President Craig Sansonetti told Trains, “Unfortunately the devastation along our track is much more severe than the problems at Muddy Creek Forks. Three tributary streams caused enormous damage. At one large culvert tons of stone now cover the track and completely obscure the proper waterway. A bridge slightly further north is open and suffered no damage, but the stream no longer runs under it. It cut a new course sweeping the track off the roadbed for more than a hundred feet and is now running through the track. The worst damage is at the 32-foot plate girder bridge by Guinston Forge Road. It is gone, swept entirely off its abutments and in the streambed west of the track. Its approaches were pulled off the roadbed and kinked around a tree.”

According to the appeal from the museum, both the historic A.M. Grove general store and the nearby flour mill sustained water and mud damage.
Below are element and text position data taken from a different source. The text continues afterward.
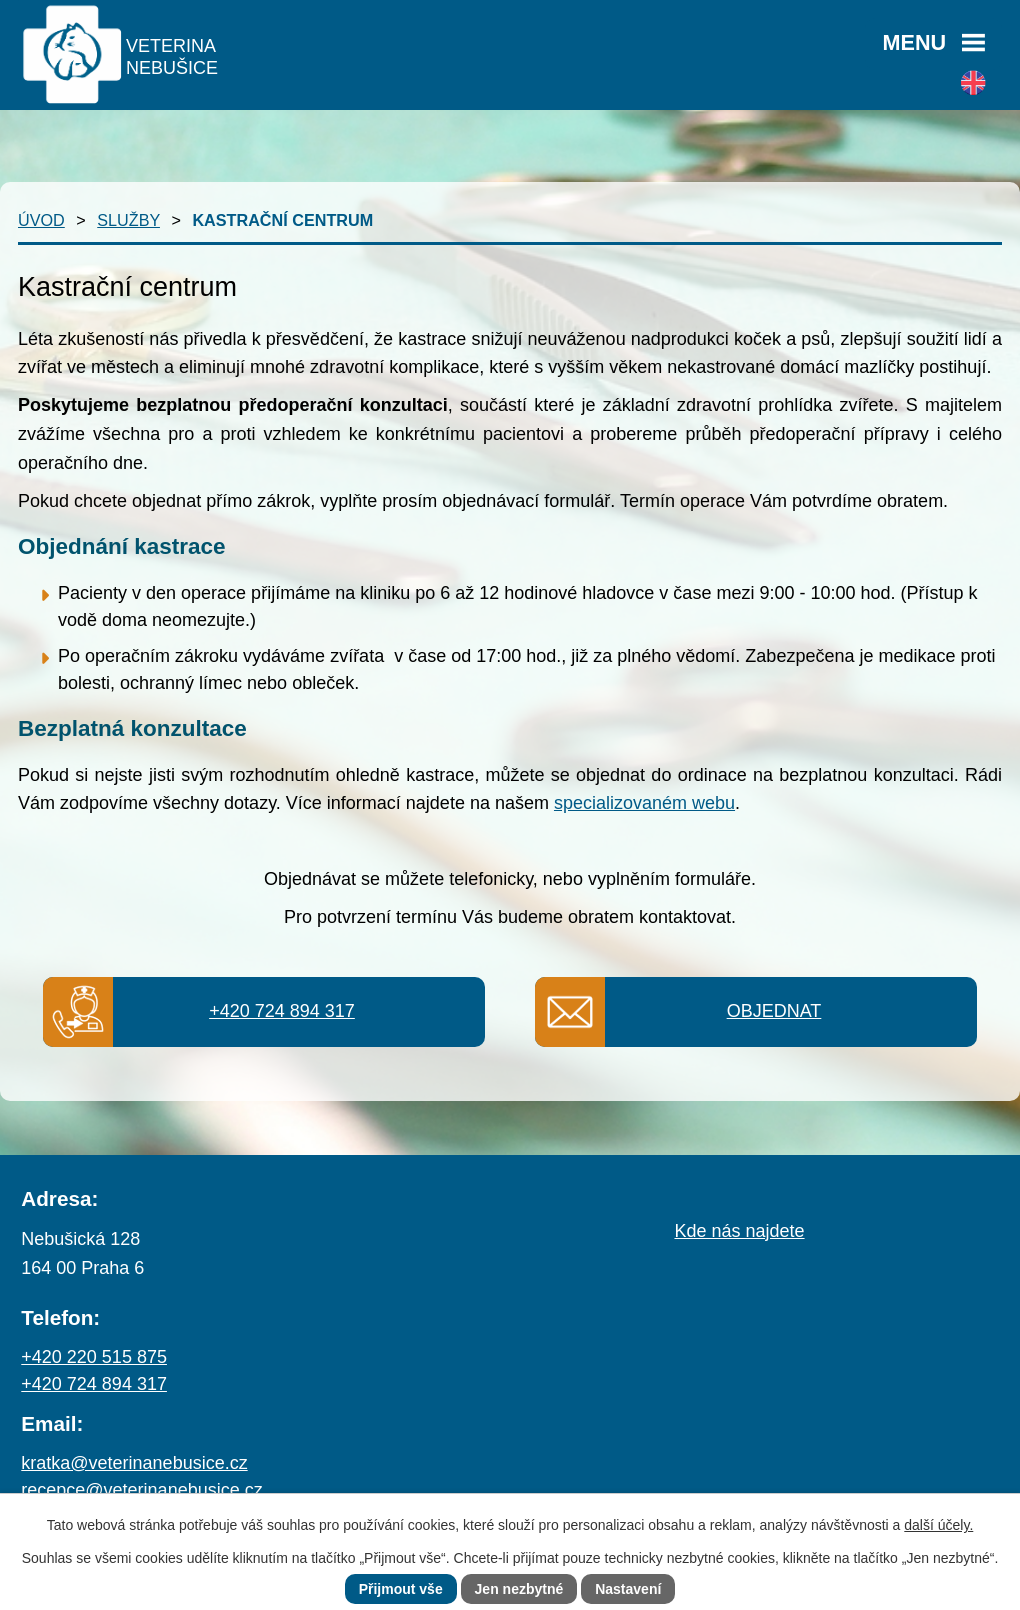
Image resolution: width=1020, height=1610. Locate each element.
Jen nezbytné (519, 1589)
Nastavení (628, 1589)
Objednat (774, 1011)
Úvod (41, 220)
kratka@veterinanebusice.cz (134, 1463)
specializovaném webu (644, 803)
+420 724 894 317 (282, 1011)
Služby (128, 220)
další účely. (938, 1525)
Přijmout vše (401, 1589)
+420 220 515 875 (94, 1357)
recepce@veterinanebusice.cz (141, 1490)
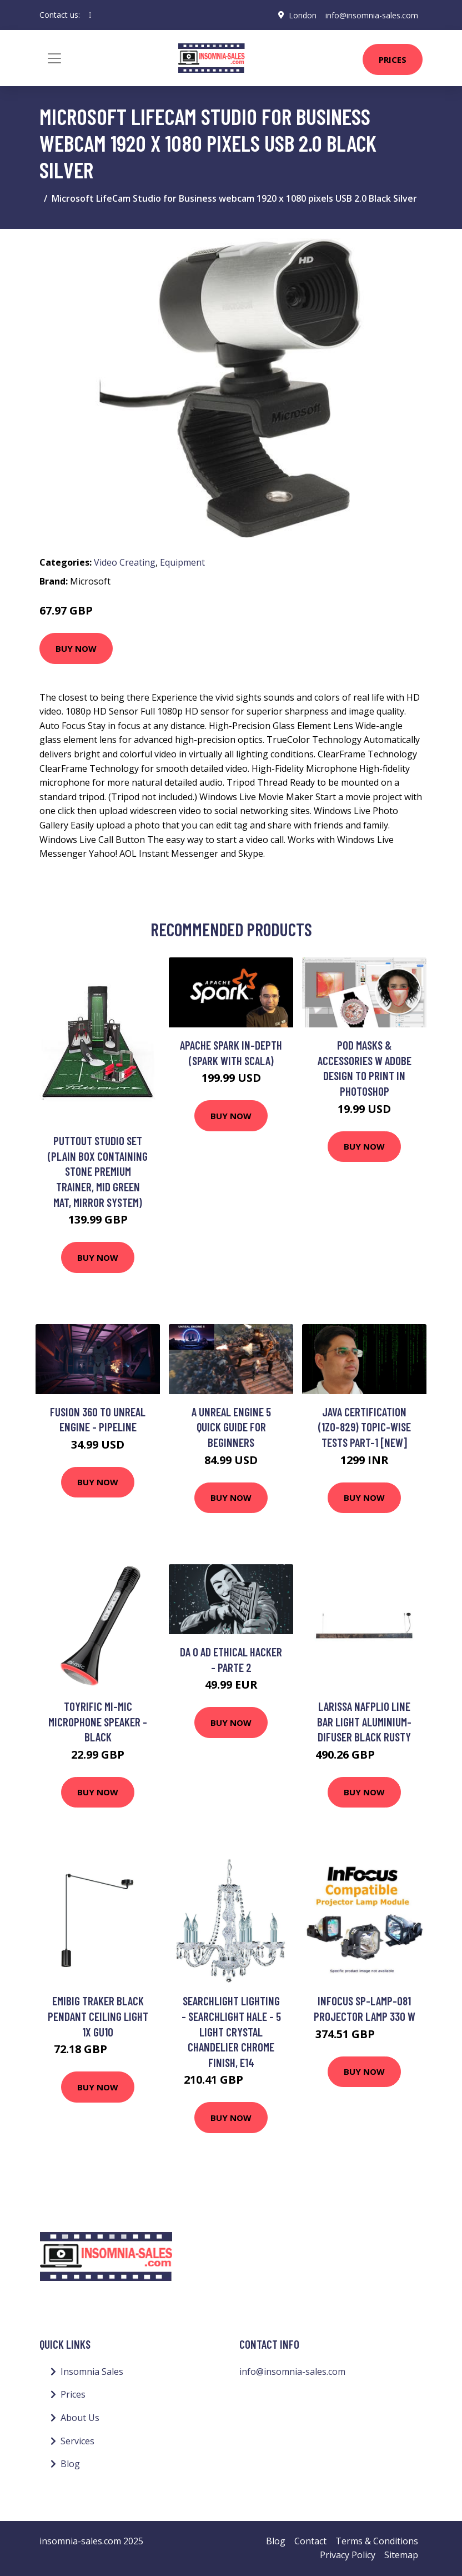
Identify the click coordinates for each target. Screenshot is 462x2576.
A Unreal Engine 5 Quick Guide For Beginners (231, 1427)
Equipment (182, 562)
The museum shop building was also flooded. Ties and other lumber were carried away by the water. Sansonetti said sticky mud was everywhere, with all sorts of smaller items jumbled together wherever the water left them. Several pieces of rolling stock also sustained water damage, and the society's motorcar fleet used for public rides was nearly submerged.

The flooding necessitated cancellation of activities planned for the Labor Day weekend. The cleanup effort is focused on repairing damage so that the annual Heritage Day can take place as planned on Sept. 22.

"I wish there were some good news, but it looks like recovery will be expensive and probably lengthy. We've persevered through a lot over the past 30 years, so I have confidence that somehow we will pull through this too," Sansonetti said.

The nearby Stewartstown Railroad also experienced some flooding, with track under water at least one location, and runoff deposited mud and gravel on the track near Shrewsbury.